Mexican politician, hacendado and engineer (1873–1920)

Manuel Cuesta Gallardo (14 April 1873 – 2 December 1920) was a Mexican engineer and landowner, Constitutional Governor of Jalisco, during two brief periods in 1911, which totaled 80 days, in the final stretch of the dictatorial regime of Porfirio Díaz.

== Biography ==
He was born in Guadalajara, on 14 April 1873, into a wealthy Jalisco family of landowners. He was the first in a family of ten children, seven men and three women, heirs of the Hacienda of Atequiza, located in the town of the same name, in Jalisco.

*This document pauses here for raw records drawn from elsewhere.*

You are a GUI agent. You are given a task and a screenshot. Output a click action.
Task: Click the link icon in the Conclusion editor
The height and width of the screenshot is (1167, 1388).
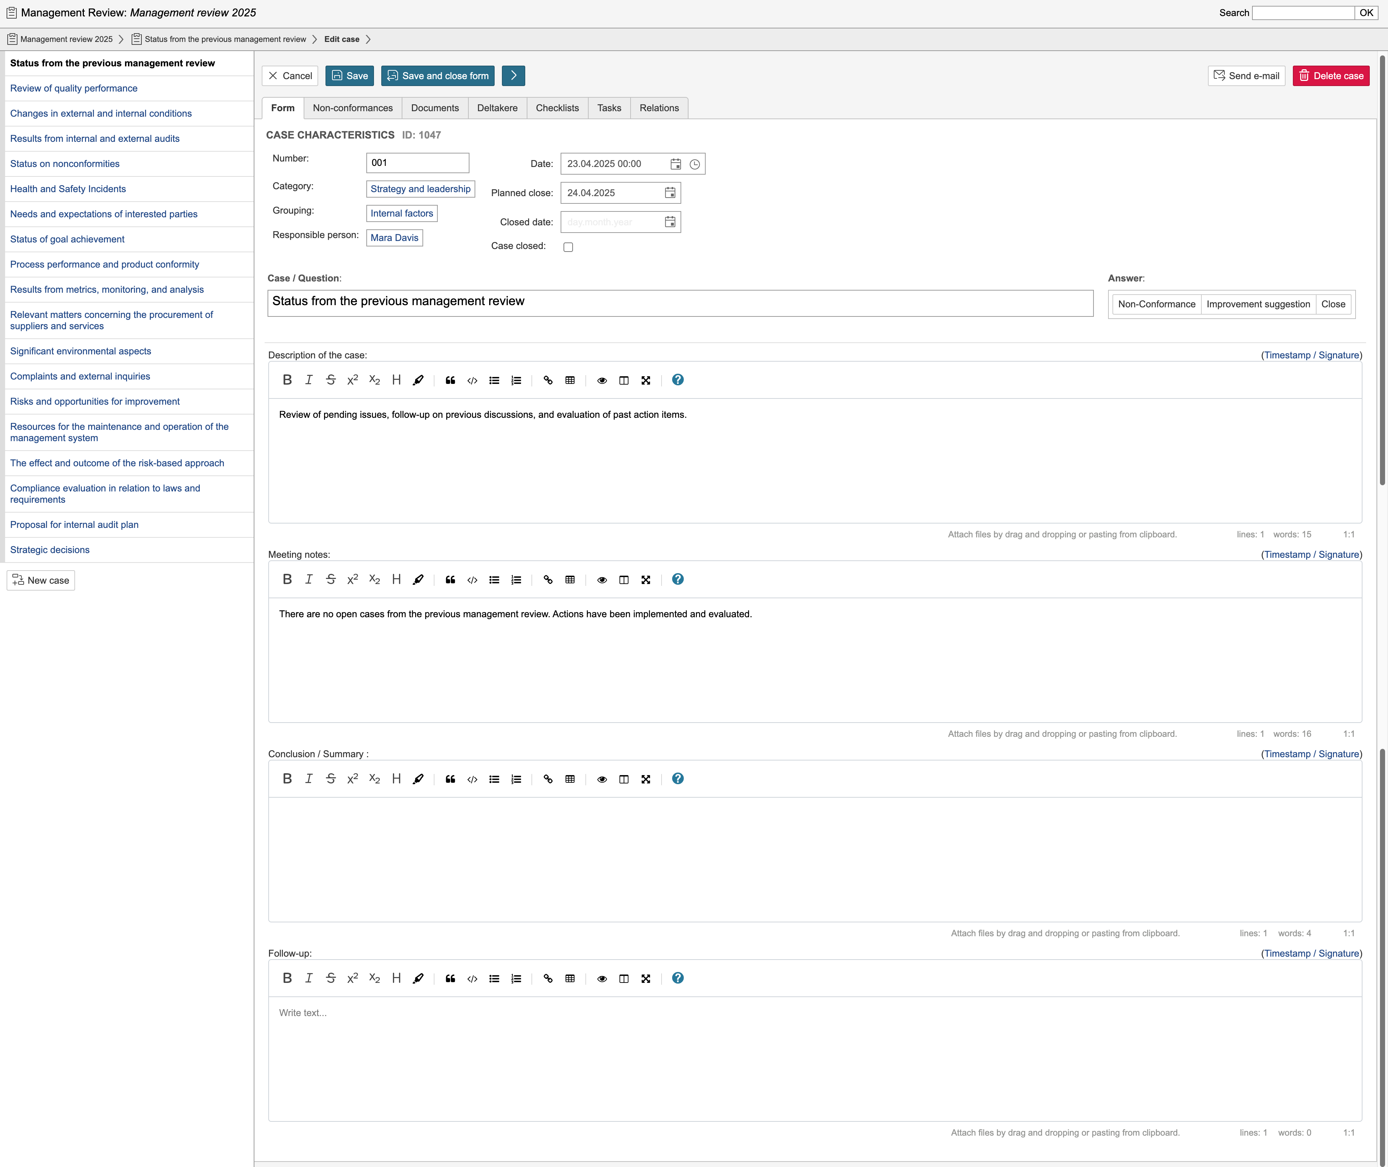(548, 779)
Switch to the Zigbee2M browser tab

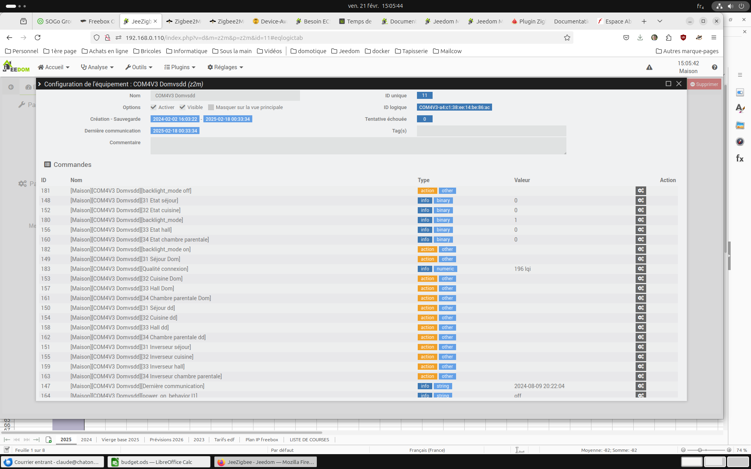(183, 21)
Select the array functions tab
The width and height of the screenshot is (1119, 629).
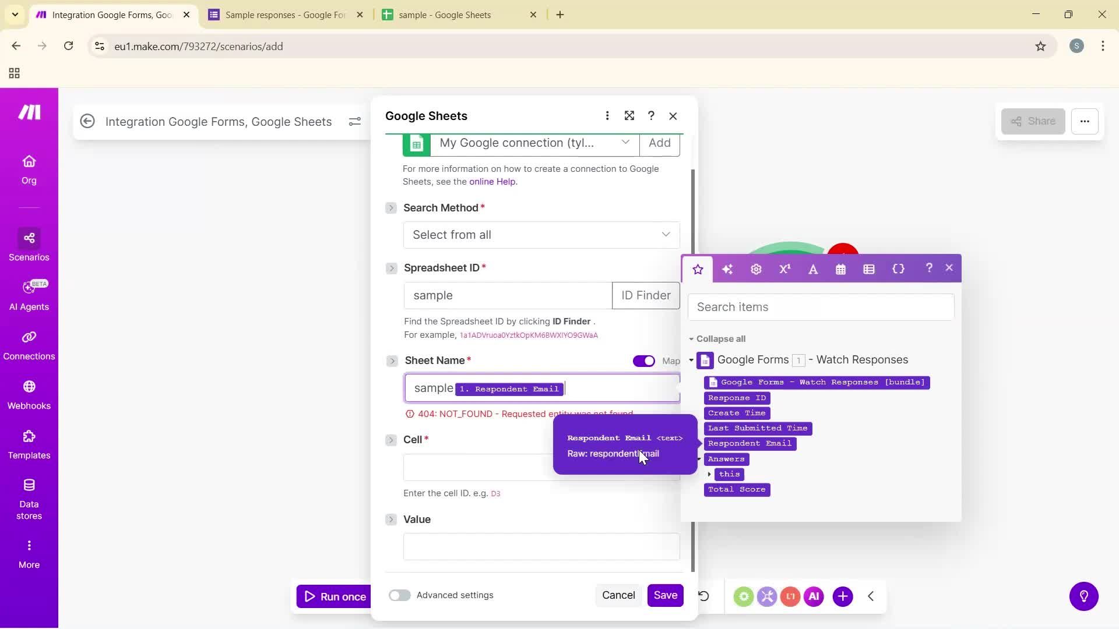(x=868, y=268)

His maternal grandfather, Cástulo Gallardo y González de Hermosillo (married on 3 February 1841 to María Francisca Riesch Mallén), had purchased the Hacienda de Atequiza in 1839, north of the town of Atequiza and south of Río Grande de Santiago, in Jalisco. In 1900 the Cuesta Gallardo estate had 31 743 acres (12 846 hectares); 19 768 acres (8000 hectares) were irrigated. There they planted beans, corn, wheat, barley, and sugar cane; they had cattle and horses, in addition to owning and operating a wheat mill equipped with state-of-the-art German technology.

From 1870 to 1900, the Cuesta Gallardo family built a private theater, still standing in 2024, at 99 López Cotilla Street, currently the seat of the House of Culture of the Delegation of Atequiza; the La Florida estate, and the church bell tower, as well as making improvements to the main house. During the hacienda's heyday, from 1839 to 1903, the property was located in the municipality of Poncitlán. On 15 January 1938, the Atequiza commissaryship became part of the municipality of Ixtlahuacán de los Membrillos, segregated from the former, according to decree 4349.

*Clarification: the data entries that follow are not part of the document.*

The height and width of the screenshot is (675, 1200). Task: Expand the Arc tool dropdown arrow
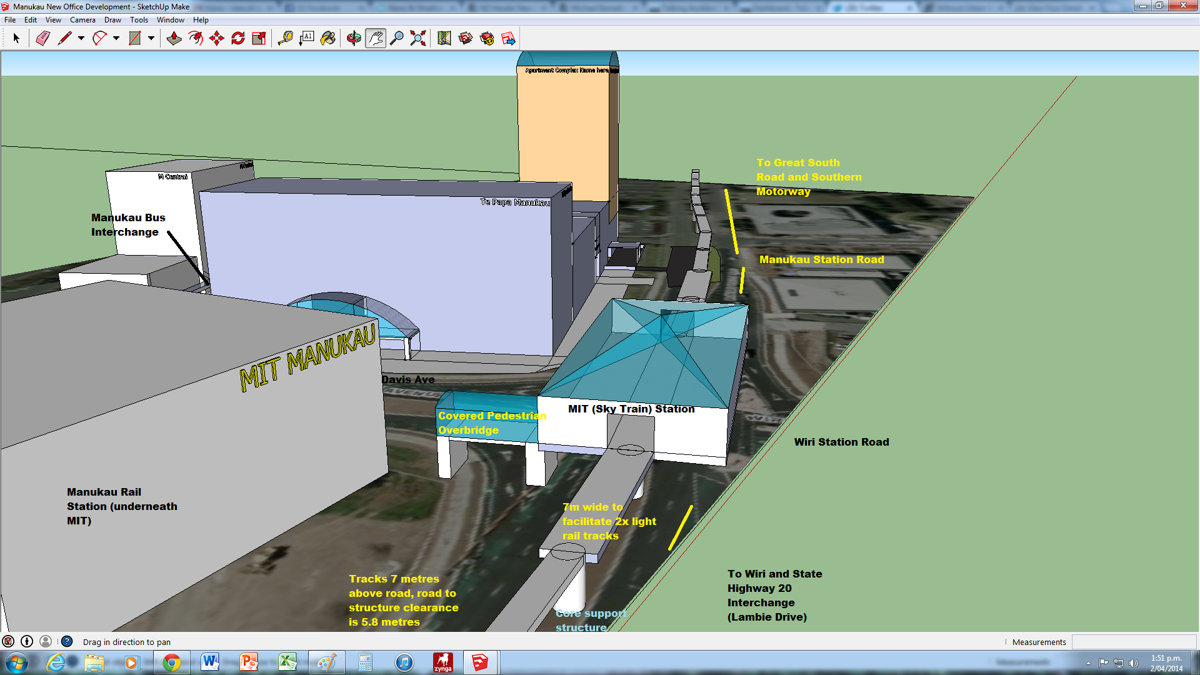(116, 39)
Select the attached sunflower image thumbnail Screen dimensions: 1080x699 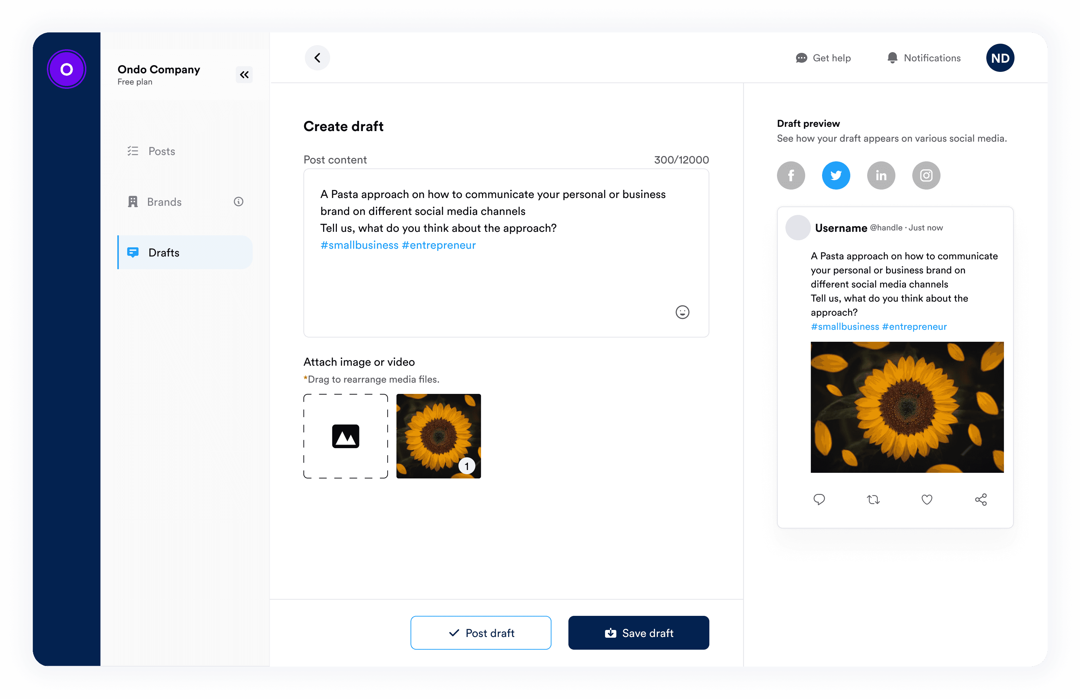click(x=438, y=436)
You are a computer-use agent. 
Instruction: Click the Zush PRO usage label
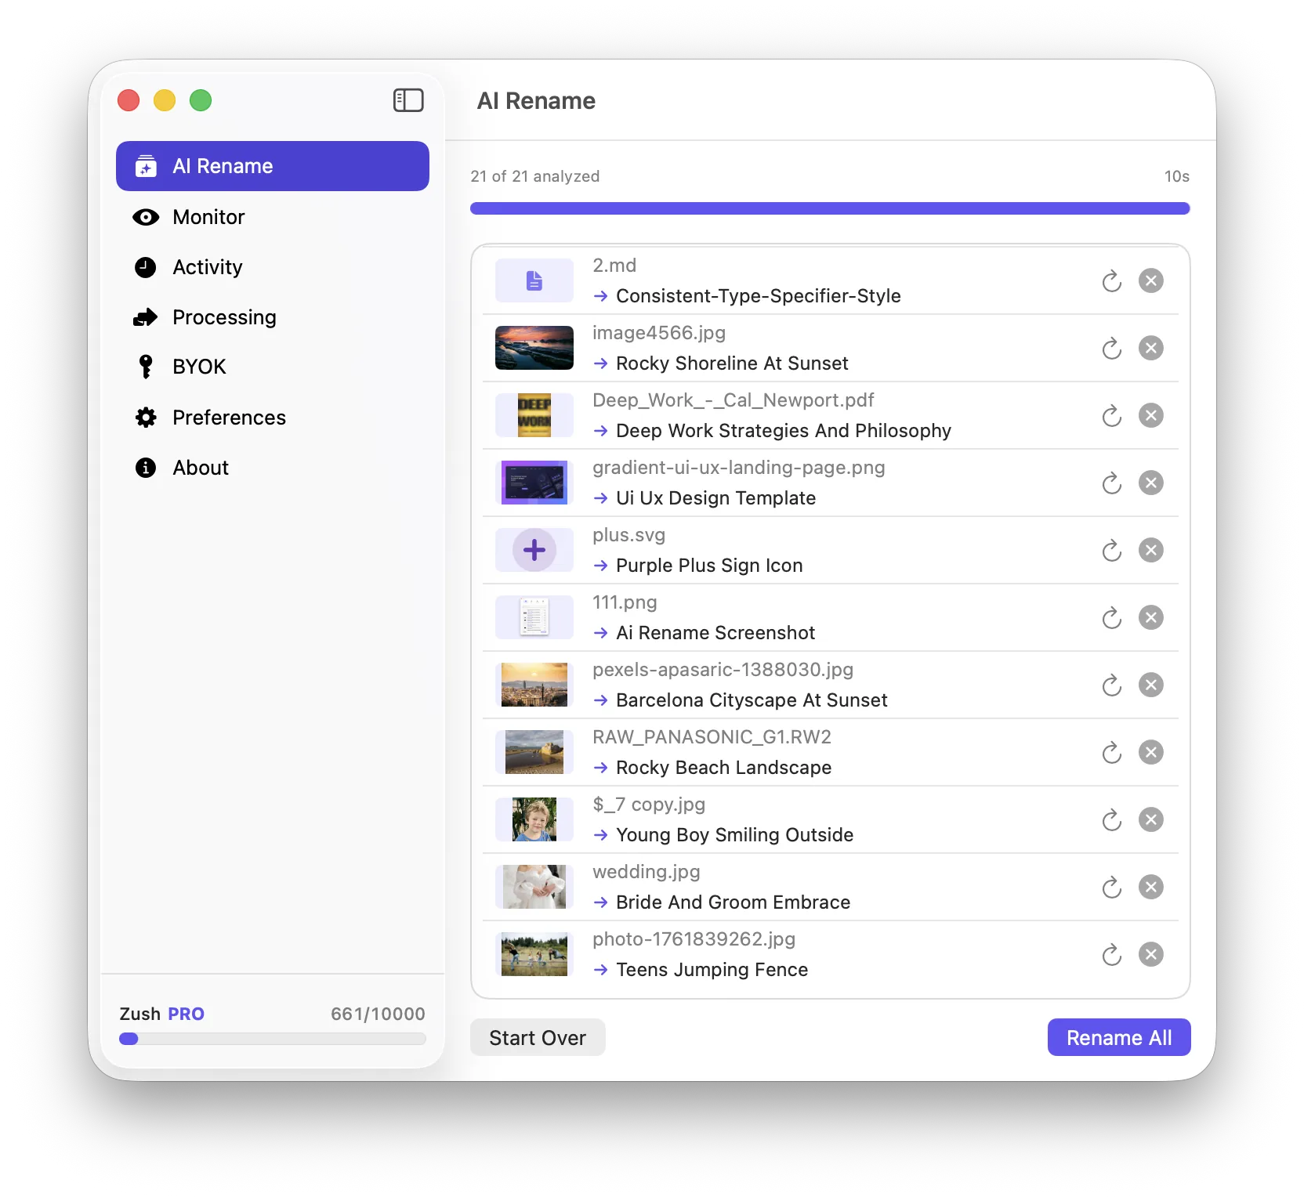161,1013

A stately estate in Guadalajara, known as the Casa de los Abanicos (House of Fans), located at 1823 Libertad Avenue on the corner of Moscú Street, Colonia Americana, was owned by the landowner and former governor Manuel Cuesta Gallardo, who acquired it in March 1907, by paying 30 000 pesos, when it was four years after being built by architect Guillermo de Alba y Gómez de la Peña. Cuesta Gallardo commissioned the German engineer Ernesto Fuchs to make several improvements. Later it was the headquarters of the ITESO; thereafter, the University Club, and in 2024 it is an event venue.

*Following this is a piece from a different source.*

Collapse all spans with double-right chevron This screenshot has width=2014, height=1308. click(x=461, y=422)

In 1911 the era of the Porfiriato came to an end. Manuel Cuesta Gallardo, the last Porfirist governor of Jalisco, resigned. He was succeeded by David Gutiérrez Allende on 25 May 1911. On 27 February 1915, Pancho Villa ordered the murder of former governor Manuel's brother, Joaquín Cuesta Gallardo (13 September 1874 – 27 February 1915), accused by the steward of the Hacienda Maltaraña, owned by Joaquín, of being the main and worst cacique (political boss) of La Barca, Jalisco.

The Regional Museum of Guadalajara exhibits an oil easel painting, of the former governor of Jalisco Manuel Cuesta Gallardo.

== Tribute ==
42nd Street in the Sector Libertad of Guadalajara bears the name «Manuel Cuesta Gallardo».